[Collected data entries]
=====
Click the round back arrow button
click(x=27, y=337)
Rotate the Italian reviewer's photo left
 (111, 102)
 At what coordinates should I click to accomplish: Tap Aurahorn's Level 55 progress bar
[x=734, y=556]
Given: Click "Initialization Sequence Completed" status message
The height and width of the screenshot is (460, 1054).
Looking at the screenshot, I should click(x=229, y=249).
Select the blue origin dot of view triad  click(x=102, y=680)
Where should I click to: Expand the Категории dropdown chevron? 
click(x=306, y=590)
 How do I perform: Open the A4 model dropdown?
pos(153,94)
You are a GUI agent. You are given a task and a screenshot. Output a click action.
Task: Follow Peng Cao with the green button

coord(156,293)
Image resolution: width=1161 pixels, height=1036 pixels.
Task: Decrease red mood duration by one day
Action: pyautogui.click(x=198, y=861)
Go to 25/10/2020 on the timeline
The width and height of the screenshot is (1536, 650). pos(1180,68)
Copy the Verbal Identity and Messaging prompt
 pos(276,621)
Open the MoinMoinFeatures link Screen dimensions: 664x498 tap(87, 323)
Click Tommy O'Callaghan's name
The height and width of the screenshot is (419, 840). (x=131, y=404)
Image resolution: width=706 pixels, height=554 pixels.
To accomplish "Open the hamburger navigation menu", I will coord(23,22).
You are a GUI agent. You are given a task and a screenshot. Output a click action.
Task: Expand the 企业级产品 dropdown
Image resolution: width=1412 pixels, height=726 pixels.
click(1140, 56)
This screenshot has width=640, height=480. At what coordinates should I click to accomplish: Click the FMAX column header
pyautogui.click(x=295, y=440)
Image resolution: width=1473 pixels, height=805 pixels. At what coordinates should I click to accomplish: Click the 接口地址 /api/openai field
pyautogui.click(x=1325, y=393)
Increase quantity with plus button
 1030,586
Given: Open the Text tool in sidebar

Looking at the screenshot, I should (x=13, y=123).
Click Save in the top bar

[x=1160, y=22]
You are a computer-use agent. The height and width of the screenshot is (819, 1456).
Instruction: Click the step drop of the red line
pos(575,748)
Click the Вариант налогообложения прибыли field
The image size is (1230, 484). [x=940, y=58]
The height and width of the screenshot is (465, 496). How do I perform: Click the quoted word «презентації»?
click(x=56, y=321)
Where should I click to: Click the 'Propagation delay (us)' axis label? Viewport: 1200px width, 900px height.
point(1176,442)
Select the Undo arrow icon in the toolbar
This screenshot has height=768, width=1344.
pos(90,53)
=====
__What is needed__.
Reproduce each line of the entries above from the one containing "Instruction: Click the" through the last, exactly, and no other line.

__Exercise answer__.
Instruction: Click the step drop of the red line
pos(575,748)
Click the Вариант налогообложения прибыли field
The image size is (1230, 484). [x=940, y=58]
The height and width of the screenshot is (465, 496). How do I perform: Click the quoted word «презентації»?
click(x=56, y=321)
Where should I click to: Click the 'Propagation delay (us)' axis label? Viewport: 1200px width, 900px height.
point(1176,442)
Select the Undo arrow icon in the toolbar
This screenshot has height=768, width=1344.
pos(90,53)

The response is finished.